• Texte du document:
Ce style de peinture a d’abord été monopolisé par les bouddhistes zen, puis adopté par les moines et les artistes imprégnés de cet esprit, et pendant longtemps, la peinture à l’encre noire (Sumi-e) et la peinture zen (Zenga) ont été pratiquement inséparables.
Le plus grand maître du sumi-e de cette période est Sesshu (1420-1507), un moine zen de Kyoto, qui a étudié la peinture à l’encre en Chine avec le moine Chan Shubun. Sesshu est le seul peintre à avoir assimilé la base philosophique de ce type de peinture, et à l’avoir traduite dans un esprit original dans des thèmes et un langage artistique japonais, en respectant également les concepts spatiaux des artistes chinois de l’époque.
En Chine et au Japon, l’art de la peinture était traditionnellement identifié à la pratique du zen. Pour bien comprendre ses particularités, il est nécessaire de comprendre les fondements philosophiques du zen, ainsi que la pratique du zen, qui repose sur le concept de vacuité comme nature originelle de l’homme.
Technique et matériaux du Sumi-e
Par définition, le sumi-e est une peinture artistique japonaise utilisant uniquement de l’encre noire. Un artiste Sumi-e cherche à capturer l’essence du sujet en quelques coups de pinceau seulement. Chaque coup de pinceau doit avoir un sens et doit évoquer une émotion et une beauté que le spectateur peut voir non seulement dans le tableau lui-même, mais aussi dans l’espace à l’intérieur et à l’extérieur du tableau. L’encre utilisée dans le Sumi-e est indélébile, elle crée donc une image qui ne peut être effacée.

• Exercice A:
D'après le texte sur le sumi-e, auprès de quel moine Sesshu a-t-il étudié la peinture à l'encre en Chine ?
• Exercice B:
Retranscrivez le passage du texte sur le sumi-e qui commence par « En Chine et » et se poursuit jusqu'à « originelle de l’homme. ».

• Données présentées:
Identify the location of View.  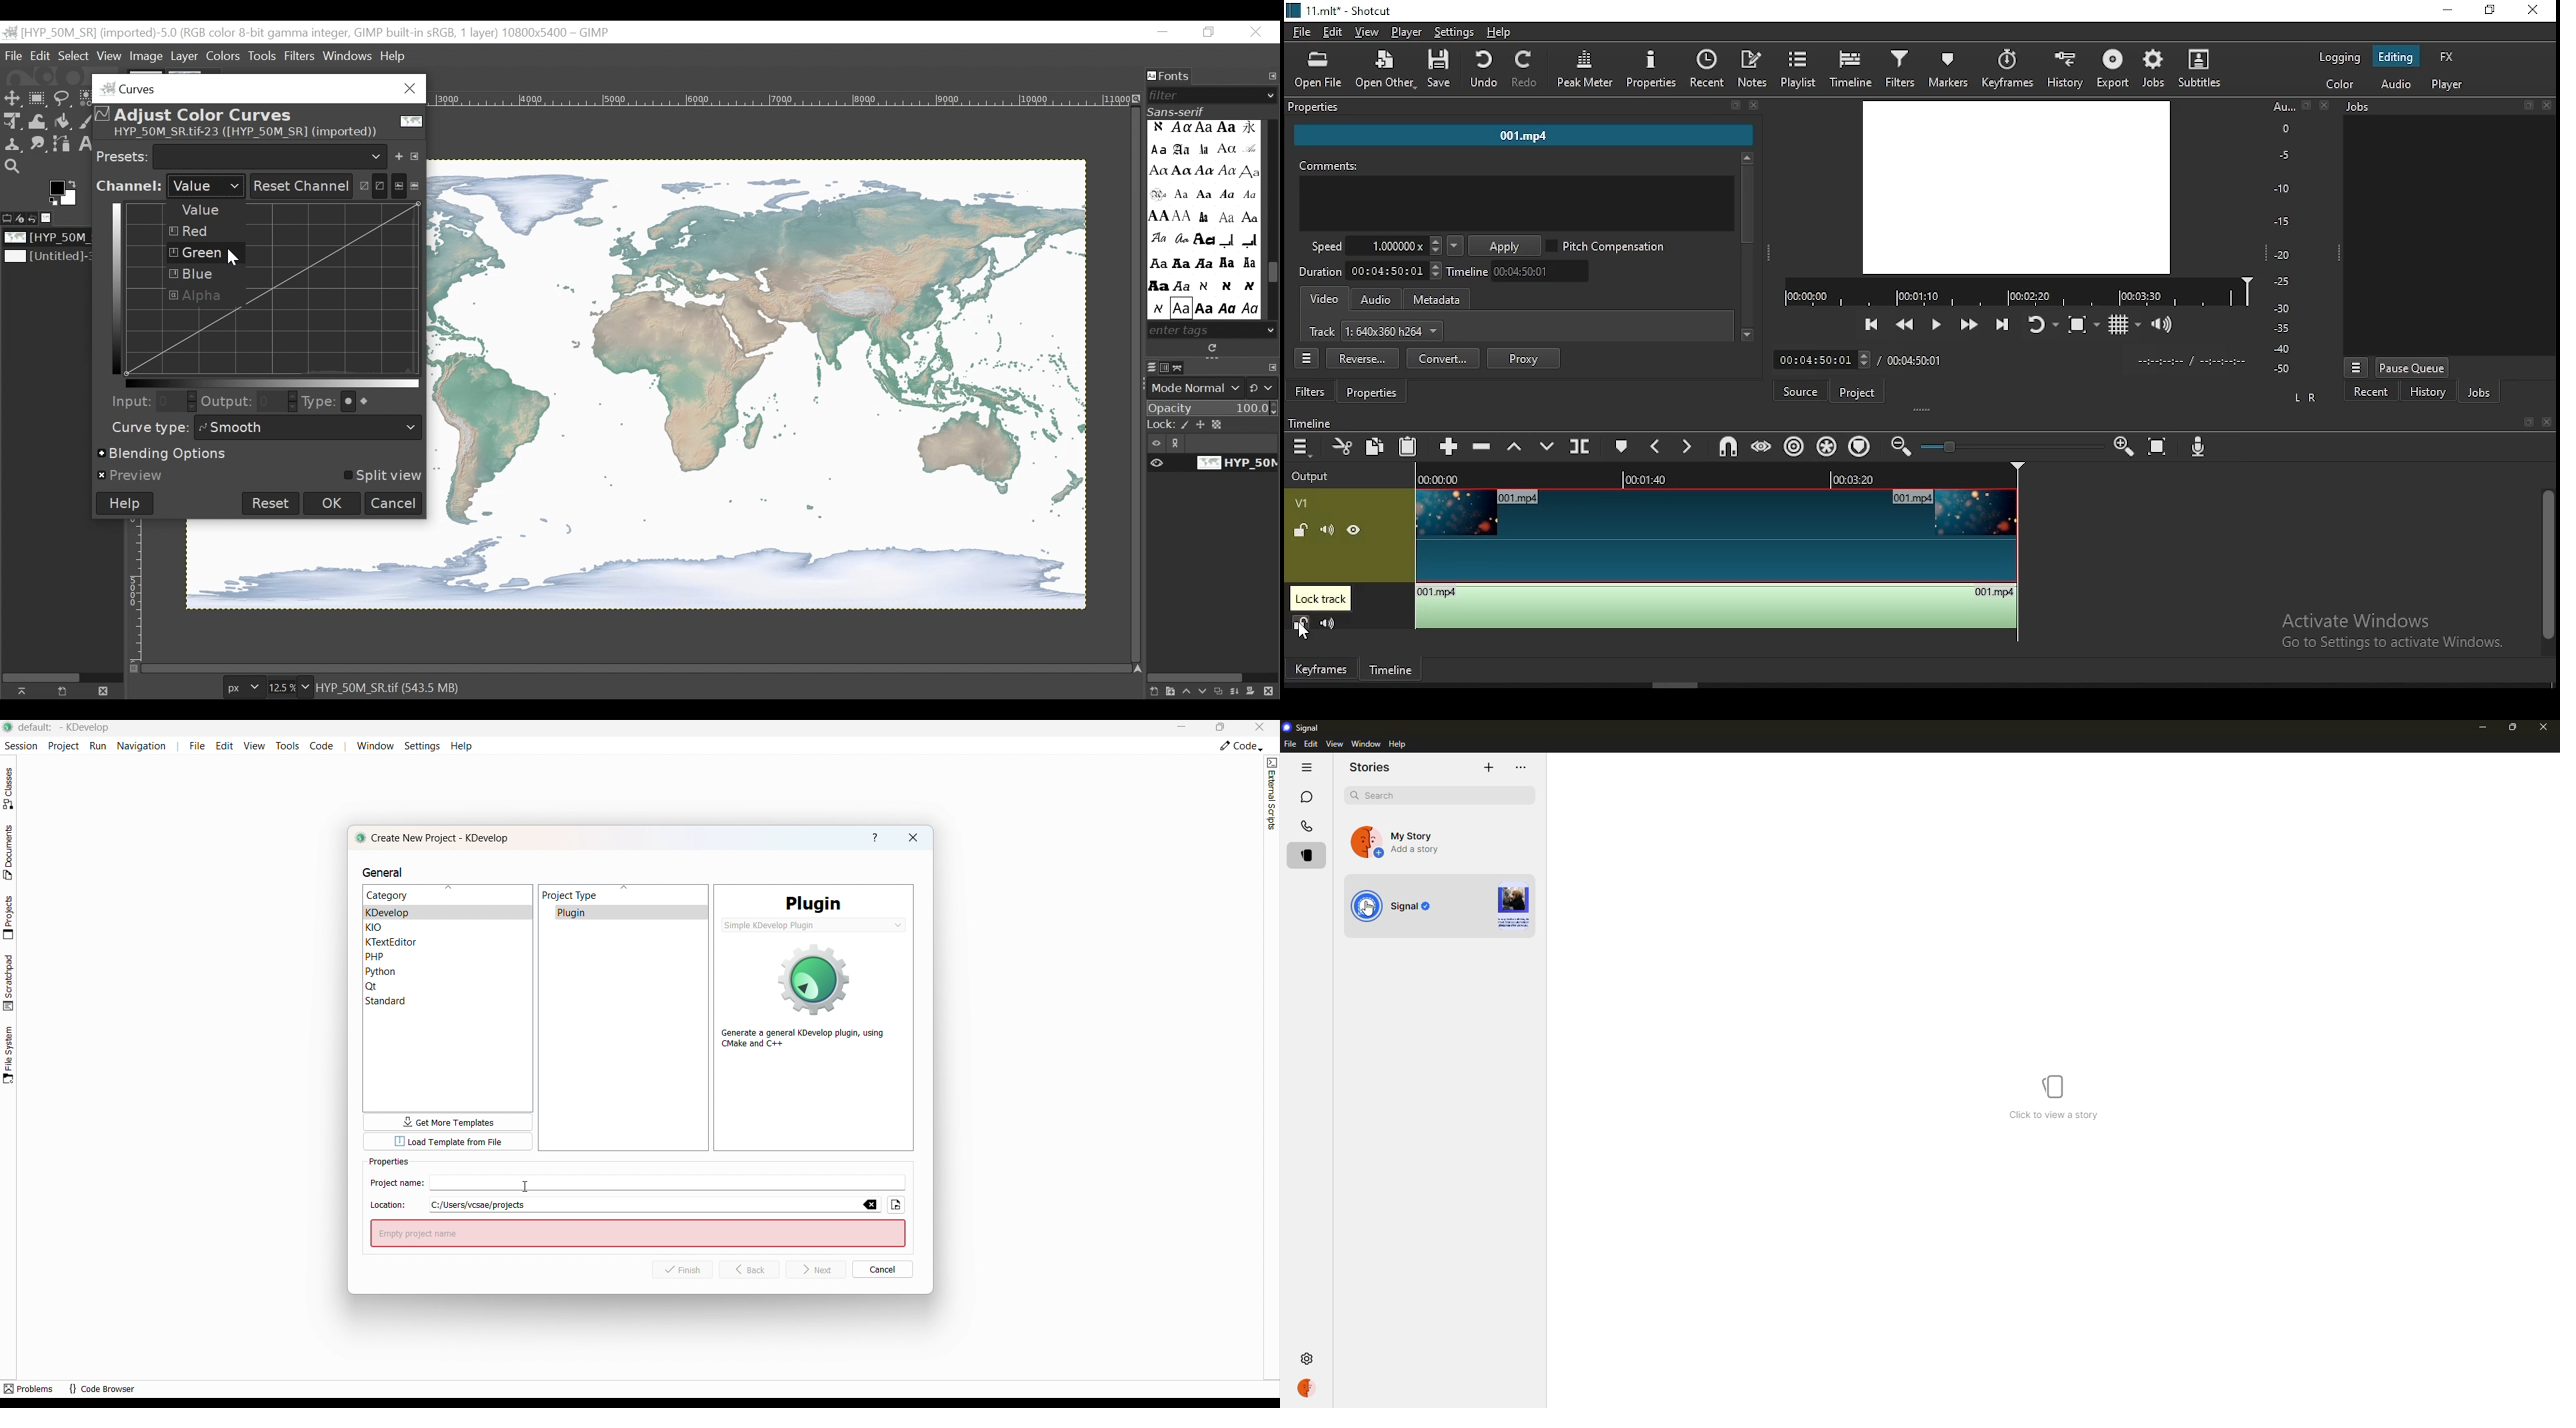
(109, 57).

• Corrigé complet A:
Auprès du moine Chan Shubun.

• Corrigé complet B:
En Chine et au Japon, l’art de la peinture était traditionnellement identifié à la pratique du zen. Pour bien comprendre ses particularités, il est nécessaire de comprendre les fondements philosophiques du zen, ainsi que la pratique du zen, qui repose sur le concept de vacuité comme nature originelle de l’homme.